Negative exponents can often seem tricky, but they are actually pretty straightforward once you understand what they mean. Negative exponents indicate the reciprocal of a number. For example, if you have the expression \(a^{-n}\), it is equivalent to \(\frac{1}{a^n}\). This means you're taking the base \(a\) and flipping it to the denominator with a positive exponent.In terms of simplifying expressions, it’s usually best to eliminate negative exponents. Why? Because negative exponents can make expressions look complicated, and it's generally more intuitive working with positive exponents. Always remember:

• A negative exponent flips the base to the opposite side of a fraction.
• If the base is in the numerator, move it to the denominator, and vice versa.
• Apply the absolute value of the exponent as the new power.

By following these simple rules, you'll find it much easier to handle algebraic fractions and simplify them cleanly.

Distributing exponents involves applying an exponent to each factor inside a parenthesis. This concept is essential when you encounter expressions like \((ab)^n\). Here, the exponent \(n\) applies to both \(a\) and \(b\), so this expression becomes \(a^n \cdot b^n\).In the context of the provided exercise, we distributed the exponent of 4 over the term \((2x)^4\). This means:

• The number 2 is raised to the power of 4, giving \(2^4 = 16\).
• The variable \(x\) is raised to the power of 4, resulting in \(x^4\).

Therefore, \((2x)^4\) becomes \(16x^4\). This step is crucial because it simplifies the process of combining and reducing exponents in subsequent steps. Always ensure every factor within the parenthesis receives the same exponent.

When you have expressions that involve the same base being multiplied, you can easily simplify them by combining the exponents. This is because of the exponent rule: when you multiply two powers with the same base, you add the exponents.Let's break it down with the exercise example:\[x^9 \cdot x^4 = x^{9+4} = x^{13}\]This tells us that you simply add the exponents 9 and 4 to get 13. So, \(x^9\), when multiplied by \(x^4\), becomes \(x^{13}\).Now, if you have a similar situation while dividing, you would subtract the exponents instead:

• Multiplying: Add exponents \(x^m \cdot x^n = x^{m+n}\).
• Dividing: Subtract exponents \(\frac{x^m}{x^n} = x^{m-n}\).
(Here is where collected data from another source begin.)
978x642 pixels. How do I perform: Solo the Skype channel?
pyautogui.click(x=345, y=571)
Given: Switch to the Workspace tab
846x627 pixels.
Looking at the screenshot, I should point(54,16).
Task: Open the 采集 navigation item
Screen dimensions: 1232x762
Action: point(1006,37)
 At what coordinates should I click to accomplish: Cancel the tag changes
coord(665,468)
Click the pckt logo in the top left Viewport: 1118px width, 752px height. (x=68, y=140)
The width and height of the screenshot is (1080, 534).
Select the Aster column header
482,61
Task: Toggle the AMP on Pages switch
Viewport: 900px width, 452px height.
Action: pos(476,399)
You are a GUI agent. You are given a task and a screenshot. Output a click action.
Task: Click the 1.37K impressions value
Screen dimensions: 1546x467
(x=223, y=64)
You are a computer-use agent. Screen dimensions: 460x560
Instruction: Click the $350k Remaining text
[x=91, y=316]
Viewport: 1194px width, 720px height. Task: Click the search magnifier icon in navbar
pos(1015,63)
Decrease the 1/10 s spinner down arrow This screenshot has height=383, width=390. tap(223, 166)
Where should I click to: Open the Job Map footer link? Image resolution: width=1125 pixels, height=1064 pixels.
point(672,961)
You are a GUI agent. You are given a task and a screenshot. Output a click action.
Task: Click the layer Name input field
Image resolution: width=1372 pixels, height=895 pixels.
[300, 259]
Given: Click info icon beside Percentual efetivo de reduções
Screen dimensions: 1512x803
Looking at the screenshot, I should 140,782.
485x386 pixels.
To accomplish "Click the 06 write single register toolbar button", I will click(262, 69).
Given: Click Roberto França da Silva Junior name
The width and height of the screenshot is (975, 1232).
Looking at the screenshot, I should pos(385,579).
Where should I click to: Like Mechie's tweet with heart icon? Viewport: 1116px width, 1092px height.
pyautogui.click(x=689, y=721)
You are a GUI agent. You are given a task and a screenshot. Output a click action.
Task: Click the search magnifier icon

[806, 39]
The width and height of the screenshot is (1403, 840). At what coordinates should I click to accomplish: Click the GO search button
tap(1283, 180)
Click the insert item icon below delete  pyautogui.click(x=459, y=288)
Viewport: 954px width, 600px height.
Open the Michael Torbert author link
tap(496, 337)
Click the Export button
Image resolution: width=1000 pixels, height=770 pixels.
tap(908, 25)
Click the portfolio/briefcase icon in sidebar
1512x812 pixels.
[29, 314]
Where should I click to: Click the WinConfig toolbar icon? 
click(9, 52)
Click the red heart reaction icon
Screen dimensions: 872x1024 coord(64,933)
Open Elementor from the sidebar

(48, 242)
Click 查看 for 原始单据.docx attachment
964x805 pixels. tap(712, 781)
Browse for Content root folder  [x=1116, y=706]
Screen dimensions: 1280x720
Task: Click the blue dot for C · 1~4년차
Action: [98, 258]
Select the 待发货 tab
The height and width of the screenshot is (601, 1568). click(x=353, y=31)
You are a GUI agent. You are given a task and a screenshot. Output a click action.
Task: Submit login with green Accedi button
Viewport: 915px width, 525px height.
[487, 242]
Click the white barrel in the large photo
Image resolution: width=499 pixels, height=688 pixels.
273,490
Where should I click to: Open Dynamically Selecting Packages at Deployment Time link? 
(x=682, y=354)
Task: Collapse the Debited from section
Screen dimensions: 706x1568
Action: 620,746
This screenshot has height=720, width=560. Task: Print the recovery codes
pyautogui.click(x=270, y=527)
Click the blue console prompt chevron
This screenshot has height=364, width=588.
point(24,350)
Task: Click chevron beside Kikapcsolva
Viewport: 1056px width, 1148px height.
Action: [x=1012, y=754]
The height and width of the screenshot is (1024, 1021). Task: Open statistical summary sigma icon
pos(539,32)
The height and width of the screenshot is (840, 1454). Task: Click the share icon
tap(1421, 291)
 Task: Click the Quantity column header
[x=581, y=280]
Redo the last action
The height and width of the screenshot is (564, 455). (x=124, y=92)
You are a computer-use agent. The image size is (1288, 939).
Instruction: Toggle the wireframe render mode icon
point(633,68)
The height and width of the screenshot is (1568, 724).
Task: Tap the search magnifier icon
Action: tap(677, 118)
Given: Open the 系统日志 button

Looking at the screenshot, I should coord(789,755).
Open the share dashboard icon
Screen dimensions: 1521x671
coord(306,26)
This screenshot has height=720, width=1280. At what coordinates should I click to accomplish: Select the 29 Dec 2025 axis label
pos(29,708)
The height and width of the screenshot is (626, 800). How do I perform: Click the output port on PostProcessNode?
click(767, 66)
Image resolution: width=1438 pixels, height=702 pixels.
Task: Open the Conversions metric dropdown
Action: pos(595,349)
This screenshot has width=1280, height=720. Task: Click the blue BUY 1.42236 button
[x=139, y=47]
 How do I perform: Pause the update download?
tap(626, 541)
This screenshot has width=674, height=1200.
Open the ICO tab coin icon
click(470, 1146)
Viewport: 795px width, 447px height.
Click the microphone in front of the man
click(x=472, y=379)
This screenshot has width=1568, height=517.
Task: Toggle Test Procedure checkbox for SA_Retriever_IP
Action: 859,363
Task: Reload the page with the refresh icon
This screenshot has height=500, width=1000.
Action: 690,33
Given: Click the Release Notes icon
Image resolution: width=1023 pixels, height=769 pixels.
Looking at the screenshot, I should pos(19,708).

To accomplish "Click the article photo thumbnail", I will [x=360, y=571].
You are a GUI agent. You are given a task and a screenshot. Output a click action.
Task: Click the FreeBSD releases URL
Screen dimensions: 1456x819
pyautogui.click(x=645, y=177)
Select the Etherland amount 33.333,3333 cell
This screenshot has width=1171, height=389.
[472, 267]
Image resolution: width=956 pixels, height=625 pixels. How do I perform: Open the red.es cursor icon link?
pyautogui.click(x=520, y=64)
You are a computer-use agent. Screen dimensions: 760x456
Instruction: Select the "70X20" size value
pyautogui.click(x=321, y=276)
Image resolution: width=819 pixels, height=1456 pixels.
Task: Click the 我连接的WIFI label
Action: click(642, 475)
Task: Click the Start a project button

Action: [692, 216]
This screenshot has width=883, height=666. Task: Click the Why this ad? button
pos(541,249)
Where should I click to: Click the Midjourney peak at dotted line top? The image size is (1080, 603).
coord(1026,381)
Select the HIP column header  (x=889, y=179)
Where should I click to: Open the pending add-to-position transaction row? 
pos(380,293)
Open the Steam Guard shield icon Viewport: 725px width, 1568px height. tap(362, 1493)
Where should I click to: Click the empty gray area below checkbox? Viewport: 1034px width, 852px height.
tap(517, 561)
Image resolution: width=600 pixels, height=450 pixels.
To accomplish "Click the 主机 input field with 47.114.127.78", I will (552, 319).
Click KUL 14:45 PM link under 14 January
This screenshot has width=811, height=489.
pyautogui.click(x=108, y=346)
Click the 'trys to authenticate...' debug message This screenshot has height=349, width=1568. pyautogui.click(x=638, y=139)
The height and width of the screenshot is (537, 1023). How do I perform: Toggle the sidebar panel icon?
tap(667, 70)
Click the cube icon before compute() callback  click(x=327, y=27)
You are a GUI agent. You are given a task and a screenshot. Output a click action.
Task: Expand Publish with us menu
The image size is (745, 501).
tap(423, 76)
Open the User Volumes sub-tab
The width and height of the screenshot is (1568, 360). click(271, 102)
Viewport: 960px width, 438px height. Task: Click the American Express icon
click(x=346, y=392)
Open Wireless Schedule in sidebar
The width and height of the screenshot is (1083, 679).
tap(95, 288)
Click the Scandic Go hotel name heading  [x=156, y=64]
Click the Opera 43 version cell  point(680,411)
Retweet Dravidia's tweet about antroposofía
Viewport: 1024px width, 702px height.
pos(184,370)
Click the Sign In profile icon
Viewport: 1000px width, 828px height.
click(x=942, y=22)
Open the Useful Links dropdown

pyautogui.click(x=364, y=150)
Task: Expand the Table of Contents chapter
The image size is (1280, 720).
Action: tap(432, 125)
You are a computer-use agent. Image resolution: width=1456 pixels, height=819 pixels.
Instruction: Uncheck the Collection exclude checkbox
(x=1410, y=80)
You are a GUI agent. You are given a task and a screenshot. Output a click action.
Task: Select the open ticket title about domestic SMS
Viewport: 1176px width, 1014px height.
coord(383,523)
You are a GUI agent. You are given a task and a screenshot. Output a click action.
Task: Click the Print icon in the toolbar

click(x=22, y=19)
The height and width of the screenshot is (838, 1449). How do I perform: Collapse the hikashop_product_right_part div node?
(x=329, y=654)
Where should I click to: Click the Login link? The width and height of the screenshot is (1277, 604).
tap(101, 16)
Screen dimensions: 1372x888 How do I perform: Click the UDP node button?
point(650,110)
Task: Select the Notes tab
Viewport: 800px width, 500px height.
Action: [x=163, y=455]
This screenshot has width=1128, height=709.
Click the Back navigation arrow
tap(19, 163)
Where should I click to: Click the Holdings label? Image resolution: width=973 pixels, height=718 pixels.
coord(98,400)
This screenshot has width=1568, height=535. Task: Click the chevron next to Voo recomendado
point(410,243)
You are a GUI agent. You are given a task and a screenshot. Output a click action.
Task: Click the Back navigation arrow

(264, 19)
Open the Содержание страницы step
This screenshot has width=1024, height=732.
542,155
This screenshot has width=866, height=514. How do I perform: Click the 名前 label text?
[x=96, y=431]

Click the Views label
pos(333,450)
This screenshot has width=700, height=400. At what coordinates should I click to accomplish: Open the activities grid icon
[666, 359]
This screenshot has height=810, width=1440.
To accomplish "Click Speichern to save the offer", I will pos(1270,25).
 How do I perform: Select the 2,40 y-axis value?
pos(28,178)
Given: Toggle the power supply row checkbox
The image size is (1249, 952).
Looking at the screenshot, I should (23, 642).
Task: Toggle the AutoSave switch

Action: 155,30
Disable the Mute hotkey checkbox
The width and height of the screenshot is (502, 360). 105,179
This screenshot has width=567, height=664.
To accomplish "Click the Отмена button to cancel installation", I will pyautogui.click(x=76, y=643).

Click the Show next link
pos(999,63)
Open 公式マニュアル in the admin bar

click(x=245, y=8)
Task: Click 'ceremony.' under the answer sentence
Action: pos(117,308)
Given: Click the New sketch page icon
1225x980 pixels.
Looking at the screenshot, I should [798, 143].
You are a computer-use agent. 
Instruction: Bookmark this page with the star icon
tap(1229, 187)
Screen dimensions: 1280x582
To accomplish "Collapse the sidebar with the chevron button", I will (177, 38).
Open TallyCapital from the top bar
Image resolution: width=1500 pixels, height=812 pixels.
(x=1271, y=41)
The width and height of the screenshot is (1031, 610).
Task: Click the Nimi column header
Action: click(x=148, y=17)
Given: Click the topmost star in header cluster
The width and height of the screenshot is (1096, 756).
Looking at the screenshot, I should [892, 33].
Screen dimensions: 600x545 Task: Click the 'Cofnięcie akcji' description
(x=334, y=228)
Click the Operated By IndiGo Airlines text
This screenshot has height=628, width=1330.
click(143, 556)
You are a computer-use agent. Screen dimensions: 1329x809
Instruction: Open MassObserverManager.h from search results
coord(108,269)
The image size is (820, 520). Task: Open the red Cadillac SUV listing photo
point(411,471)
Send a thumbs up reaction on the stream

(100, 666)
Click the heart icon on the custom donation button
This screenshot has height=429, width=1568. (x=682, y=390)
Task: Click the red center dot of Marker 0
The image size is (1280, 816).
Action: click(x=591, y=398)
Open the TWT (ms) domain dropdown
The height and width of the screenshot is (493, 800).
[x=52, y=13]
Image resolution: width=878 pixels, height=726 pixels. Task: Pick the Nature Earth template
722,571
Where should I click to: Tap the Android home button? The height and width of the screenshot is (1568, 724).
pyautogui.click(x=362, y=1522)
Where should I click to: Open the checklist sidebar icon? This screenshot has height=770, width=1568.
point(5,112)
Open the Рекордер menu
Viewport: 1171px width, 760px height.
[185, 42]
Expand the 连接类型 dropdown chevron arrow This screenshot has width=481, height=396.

By consistently applying these rules, you can simplify complex algebraic expressions accurately and efficiently.

Algebraic fractions operate much like numerical fractions, but with variables. Simplifying them often involves reducing terms, distributing, eliminating negative exponents, and combining similar bases.From the exercise, after distributing the exponent, we end up with \(\frac{x^9 \cdot 16x^4}{x^3}\). Now, focus on simplifying this fraction:\[\frac{x^9 \cdot 16x^4}{x^3} = \frac{16x^{13}}{x^3}\]Here, you apply the rule of subtracting exponents in the denominator from those in the numerator, resulting in \(x^{13-3} = x^{10}\).Key tips for working with algebraic fractions:

• Look out for common factors in the numerator and denominator that can be cancelled out.
• Apply exponent rules (combining and distributing) to simplify expressions.
• Maintain a positive exponent for a cleaner and more interpretable expression.

These steps enable you to transform complex algebraic fractions into their simplest form, making them much easier to work with and understand.